◆ Data to examine:
···

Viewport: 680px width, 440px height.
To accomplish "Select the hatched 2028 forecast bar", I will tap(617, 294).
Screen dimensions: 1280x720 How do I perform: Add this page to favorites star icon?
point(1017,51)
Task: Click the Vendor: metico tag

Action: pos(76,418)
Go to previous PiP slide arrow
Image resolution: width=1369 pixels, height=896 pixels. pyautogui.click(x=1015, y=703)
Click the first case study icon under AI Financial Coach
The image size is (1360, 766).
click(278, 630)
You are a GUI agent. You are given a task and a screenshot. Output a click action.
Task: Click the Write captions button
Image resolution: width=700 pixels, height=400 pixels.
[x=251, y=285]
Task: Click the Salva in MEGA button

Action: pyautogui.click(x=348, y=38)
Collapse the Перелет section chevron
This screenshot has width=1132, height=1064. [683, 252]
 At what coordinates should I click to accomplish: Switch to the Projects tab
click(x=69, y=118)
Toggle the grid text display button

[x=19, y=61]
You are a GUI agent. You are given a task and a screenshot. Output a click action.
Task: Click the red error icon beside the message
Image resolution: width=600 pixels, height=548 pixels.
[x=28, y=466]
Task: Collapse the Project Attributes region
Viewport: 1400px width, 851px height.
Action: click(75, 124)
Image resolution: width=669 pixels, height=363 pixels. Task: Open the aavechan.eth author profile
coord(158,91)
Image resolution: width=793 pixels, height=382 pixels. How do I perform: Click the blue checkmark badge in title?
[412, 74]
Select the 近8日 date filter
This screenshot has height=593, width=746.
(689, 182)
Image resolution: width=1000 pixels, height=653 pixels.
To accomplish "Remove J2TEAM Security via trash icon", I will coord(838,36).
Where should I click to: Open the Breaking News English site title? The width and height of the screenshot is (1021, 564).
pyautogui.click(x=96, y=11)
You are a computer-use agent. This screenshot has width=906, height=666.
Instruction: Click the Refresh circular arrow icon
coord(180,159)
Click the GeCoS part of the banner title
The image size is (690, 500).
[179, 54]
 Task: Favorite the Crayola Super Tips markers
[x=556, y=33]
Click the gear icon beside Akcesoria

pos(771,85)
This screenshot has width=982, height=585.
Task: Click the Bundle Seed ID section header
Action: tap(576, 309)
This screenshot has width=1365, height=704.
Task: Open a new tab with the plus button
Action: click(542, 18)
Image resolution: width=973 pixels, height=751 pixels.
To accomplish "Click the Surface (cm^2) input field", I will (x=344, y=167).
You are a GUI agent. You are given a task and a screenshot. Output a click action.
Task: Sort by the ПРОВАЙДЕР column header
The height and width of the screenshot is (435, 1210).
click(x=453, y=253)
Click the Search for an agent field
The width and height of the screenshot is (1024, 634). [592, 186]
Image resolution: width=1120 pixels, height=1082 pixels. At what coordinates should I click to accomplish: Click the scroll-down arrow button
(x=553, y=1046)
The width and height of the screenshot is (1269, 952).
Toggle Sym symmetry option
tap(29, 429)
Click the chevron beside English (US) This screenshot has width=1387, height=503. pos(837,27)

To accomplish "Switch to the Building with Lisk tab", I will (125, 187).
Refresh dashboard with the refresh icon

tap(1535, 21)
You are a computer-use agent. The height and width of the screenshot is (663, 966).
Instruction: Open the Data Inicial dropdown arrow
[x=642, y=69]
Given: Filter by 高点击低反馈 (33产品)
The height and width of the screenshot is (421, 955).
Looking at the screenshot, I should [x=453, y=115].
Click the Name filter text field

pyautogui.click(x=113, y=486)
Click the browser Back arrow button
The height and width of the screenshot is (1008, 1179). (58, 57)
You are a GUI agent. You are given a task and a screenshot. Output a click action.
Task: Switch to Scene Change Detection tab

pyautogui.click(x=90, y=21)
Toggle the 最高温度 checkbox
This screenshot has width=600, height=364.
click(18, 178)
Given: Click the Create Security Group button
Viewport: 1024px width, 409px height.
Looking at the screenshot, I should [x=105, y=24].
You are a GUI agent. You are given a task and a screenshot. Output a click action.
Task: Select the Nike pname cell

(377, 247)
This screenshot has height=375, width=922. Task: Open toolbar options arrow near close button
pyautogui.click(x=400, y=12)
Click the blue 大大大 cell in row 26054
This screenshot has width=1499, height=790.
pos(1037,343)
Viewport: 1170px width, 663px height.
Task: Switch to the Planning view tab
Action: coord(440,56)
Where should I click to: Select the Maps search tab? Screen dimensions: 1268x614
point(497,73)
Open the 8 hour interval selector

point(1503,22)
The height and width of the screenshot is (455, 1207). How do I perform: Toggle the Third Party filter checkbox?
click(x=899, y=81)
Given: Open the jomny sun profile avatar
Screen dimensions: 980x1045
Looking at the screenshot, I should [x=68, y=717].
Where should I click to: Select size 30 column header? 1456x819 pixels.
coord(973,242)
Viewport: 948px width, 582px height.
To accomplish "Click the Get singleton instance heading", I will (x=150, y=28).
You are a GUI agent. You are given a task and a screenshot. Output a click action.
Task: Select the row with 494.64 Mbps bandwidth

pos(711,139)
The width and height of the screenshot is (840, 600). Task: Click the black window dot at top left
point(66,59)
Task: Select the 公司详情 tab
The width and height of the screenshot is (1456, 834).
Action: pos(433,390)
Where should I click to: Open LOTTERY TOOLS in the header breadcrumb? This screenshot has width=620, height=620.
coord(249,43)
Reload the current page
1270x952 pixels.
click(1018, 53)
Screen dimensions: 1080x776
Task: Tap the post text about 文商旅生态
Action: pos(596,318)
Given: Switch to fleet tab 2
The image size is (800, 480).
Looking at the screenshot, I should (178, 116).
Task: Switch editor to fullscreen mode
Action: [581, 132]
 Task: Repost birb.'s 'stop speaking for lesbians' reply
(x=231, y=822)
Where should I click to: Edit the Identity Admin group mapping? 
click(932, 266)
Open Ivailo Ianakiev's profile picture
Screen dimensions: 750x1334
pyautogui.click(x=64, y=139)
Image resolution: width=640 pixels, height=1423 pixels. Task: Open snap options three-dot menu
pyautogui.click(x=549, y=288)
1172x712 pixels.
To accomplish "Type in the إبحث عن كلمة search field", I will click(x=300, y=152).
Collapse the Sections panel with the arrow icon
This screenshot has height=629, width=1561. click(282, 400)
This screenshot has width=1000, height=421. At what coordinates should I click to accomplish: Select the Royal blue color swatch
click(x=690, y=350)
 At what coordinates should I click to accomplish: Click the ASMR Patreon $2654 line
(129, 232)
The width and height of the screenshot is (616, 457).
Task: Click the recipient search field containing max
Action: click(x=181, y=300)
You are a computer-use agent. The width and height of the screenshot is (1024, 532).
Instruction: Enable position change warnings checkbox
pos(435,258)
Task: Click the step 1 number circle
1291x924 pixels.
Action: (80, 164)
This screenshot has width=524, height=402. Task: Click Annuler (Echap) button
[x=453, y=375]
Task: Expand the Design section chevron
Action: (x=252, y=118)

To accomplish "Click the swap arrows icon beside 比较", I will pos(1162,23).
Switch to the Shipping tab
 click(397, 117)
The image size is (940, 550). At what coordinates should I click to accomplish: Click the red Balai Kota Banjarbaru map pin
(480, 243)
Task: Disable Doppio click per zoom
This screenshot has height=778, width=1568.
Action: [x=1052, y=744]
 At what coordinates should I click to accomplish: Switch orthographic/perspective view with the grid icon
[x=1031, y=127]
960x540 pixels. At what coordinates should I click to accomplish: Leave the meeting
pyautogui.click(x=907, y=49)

···

◆ Task item: The expected output is the complete listing, word for word.

◆ Result for this exercise:
Viewport: 680px width, 440px height.
To accomplish "Select the hatched 2028 forecast bar", I will tap(617, 294).
Screen dimensions: 1280x720 How do I perform: Add this page to favorites star icon?
point(1017,51)
Task: Click the Vendor: metico tag

Action: pos(76,418)
Go to previous PiP slide arrow
Image resolution: width=1369 pixels, height=896 pixels. pyautogui.click(x=1015, y=703)
Click the first case study icon under AI Financial Coach
The image size is (1360, 766).
click(278, 630)
You are a GUI agent. You are given a task and a screenshot. Output a click action.
Task: Click the Write captions button
Image resolution: width=700 pixels, height=400 pixels.
[x=251, y=285]
Task: Click the Salva in MEGA button

Action: pyautogui.click(x=348, y=38)
Collapse the Перелет section chevron
This screenshot has width=1132, height=1064. [683, 252]
 At what coordinates should I click to accomplish: Switch to the Projects tab
click(x=69, y=118)
Toggle the grid text display button

[x=19, y=61]
You are a GUI agent. You are given a task and a screenshot. Output a click action.
Task: Click the red error icon beside the message
Image resolution: width=600 pixels, height=548 pixels.
[x=28, y=466]
Task: Collapse the Project Attributes region
Viewport: 1400px width, 851px height.
Action: click(75, 124)
Image resolution: width=669 pixels, height=363 pixels. Task: Open the aavechan.eth author profile
coord(158,91)
Image resolution: width=793 pixels, height=382 pixels. How do I perform: Click the blue checkmark badge in title?
[412, 74]
Select the 近8日 date filter
This screenshot has height=593, width=746.
(689, 182)
Image resolution: width=1000 pixels, height=653 pixels.
To accomplish "Remove J2TEAM Security via trash icon", I will coord(838,36).
Where should I click to: Open the Breaking News English site title? The width and height of the screenshot is (1021, 564).
pyautogui.click(x=96, y=11)
You are a computer-use agent. This screenshot has width=906, height=666.
Instruction: Click the Refresh circular arrow icon
coord(180,159)
Click the GeCoS part of the banner title
The image size is (690, 500).
[179, 54]
 Task: Favorite the Crayola Super Tips markers
[x=556, y=33]
Click the gear icon beside Akcesoria

pos(771,85)
This screenshot has width=982, height=585.
Task: Click the Bundle Seed ID section header
Action: tap(576, 309)
This screenshot has width=1365, height=704.
Task: Open a new tab with the plus button
Action: click(542, 18)
Image resolution: width=973 pixels, height=751 pixels.
To accomplish "Click the Surface (cm^2) input field", I will (x=344, y=167).
You are a GUI agent. You are given a task and a screenshot. Output a click action.
Task: Sort by the ПРОВАЙДЕР column header
The height and width of the screenshot is (435, 1210).
click(x=453, y=253)
Click the Search for an agent field
The width and height of the screenshot is (1024, 634). [592, 186]
Image resolution: width=1120 pixels, height=1082 pixels. At what coordinates should I click to accomplish: Click the scroll-down arrow button
(x=553, y=1046)
The width and height of the screenshot is (1269, 952).
Toggle Sym symmetry option
tap(29, 429)
Click the chevron beside English (US) This screenshot has width=1387, height=503. pos(837,27)

To accomplish "Switch to the Building with Lisk tab", I will (125, 187).
Refresh dashboard with the refresh icon

tap(1535, 21)
You are a computer-use agent. The height and width of the screenshot is (663, 966).
Instruction: Open the Data Inicial dropdown arrow
[x=642, y=69]
Given: Filter by 高点击低反馈 (33产品)
The height and width of the screenshot is (421, 955).
Looking at the screenshot, I should [x=453, y=115].
Click the Name filter text field

pyautogui.click(x=113, y=486)
Click the browser Back arrow button
The height and width of the screenshot is (1008, 1179). (58, 57)
You are a GUI agent. You are given a task and a screenshot. Output a click action.
Task: Switch to Scene Change Detection tab

pyautogui.click(x=90, y=21)
Toggle the 最高温度 checkbox
This screenshot has width=600, height=364.
click(18, 178)
Given: Click the Create Security Group button
Viewport: 1024px width, 409px height.
Looking at the screenshot, I should [x=105, y=24].
You are a GUI agent. You are given a task and a screenshot. Output a click action.
Task: Select the Nike pname cell

(377, 247)
This screenshot has height=375, width=922. Task: Open toolbar options arrow near close button
pyautogui.click(x=400, y=12)
Click the blue 大大大 cell in row 26054
This screenshot has width=1499, height=790.
pos(1037,343)
Viewport: 1170px width, 663px height.
Task: Switch to the Planning view tab
Action: coord(440,56)
Where should I click to: Select the Maps search tab? Screen dimensions: 1268x614
point(497,73)
Open the 8 hour interval selector

point(1503,22)
The height and width of the screenshot is (455, 1207). How do I perform: Toggle the Third Party filter checkbox?
click(x=899, y=81)
Given: Open the jomny sun profile avatar
Screen dimensions: 980x1045
Looking at the screenshot, I should [x=68, y=717].
Where should I click to: Select size 30 column header? 1456x819 pixels.
coord(973,242)
Viewport: 948px width, 582px height.
To accomplish "Click the Get singleton instance heading", I will (x=150, y=28).
You are a GUI agent. You are given a task and a screenshot. Output a click action.
Task: Select the row with 494.64 Mbps bandwidth

pos(711,139)
The width and height of the screenshot is (840, 600). Task: Click the black window dot at top left
point(66,59)
Task: Select the 公司详情 tab
The width and height of the screenshot is (1456, 834).
Action: pos(433,390)
Where should I click to: Open LOTTERY TOOLS in the header breadcrumb? This screenshot has width=620, height=620.
coord(249,43)
Reload the current page
1270x952 pixels.
click(1018, 53)
Screen dimensions: 1080x776
Task: Tap the post text about 文商旅生态
Action: pos(596,318)
Given: Switch to fleet tab 2
The image size is (800, 480).
Looking at the screenshot, I should (178, 116).
Task: Switch editor to fullscreen mode
Action: [581, 132]
 Task: Repost birb.'s 'stop speaking for lesbians' reply
(x=231, y=822)
Where should I click to: Edit the Identity Admin group mapping? 
click(932, 266)
Open Ivailo Ianakiev's profile picture
Screen dimensions: 750x1334
pyautogui.click(x=64, y=139)
Image resolution: width=640 pixels, height=1423 pixels. Task: Open snap options three-dot menu
pyautogui.click(x=549, y=288)
1172x712 pixels.
To accomplish "Type in the إبحث عن كلمة search field", I will click(x=300, y=152).
Collapse the Sections panel with the arrow icon
This screenshot has height=629, width=1561. click(282, 400)
This screenshot has width=1000, height=421. At what coordinates should I click to accomplish: Select the Royal blue color swatch
click(x=690, y=350)
 At what coordinates should I click to accomplish: Click the ASMR Patreon $2654 line
(129, 232)
The width and height of the screenshot is (616, 457).
Task: Click the recipient search field containing max
Action: click(x=181, y=300)
You are a computer-use agent. The width and height of the screenshot is (1024, 532).
Instruction: Enable position change warnings checkbox
pos(435,258)
Task: Click the step 1 number circle
1291x924 pixels.
Action: (80, 164)
This screenshot has width=524, height=402. Task: Click Annuler (Echap) button
[x=453, y=375]
Task: Expand the Design section chevron
Action: (x=252, y=118)

To accomplish "Click the swap arrows icon beside 比较", I will pos(1162,23).
Switch to the Shipping tab
 click(397, 117)
The image size is (940, 550). At what coordinates should I click to accomplish: Click the red Balai Kota Banjarbaru map pin
(480, 243)
Task: Disable Doppio click per zoom
This screenshot has height=778, width=1568.
Action: [x=1052, y=744]
 At what coordinates should I click to accomplish: Switch orthographic/perspective view with the grid icon
[x=1031, y=127]
960x540 pixels. At what coordinates should I click to accomplish: Leave the meeting
pyautogui.click(x=907, y=49)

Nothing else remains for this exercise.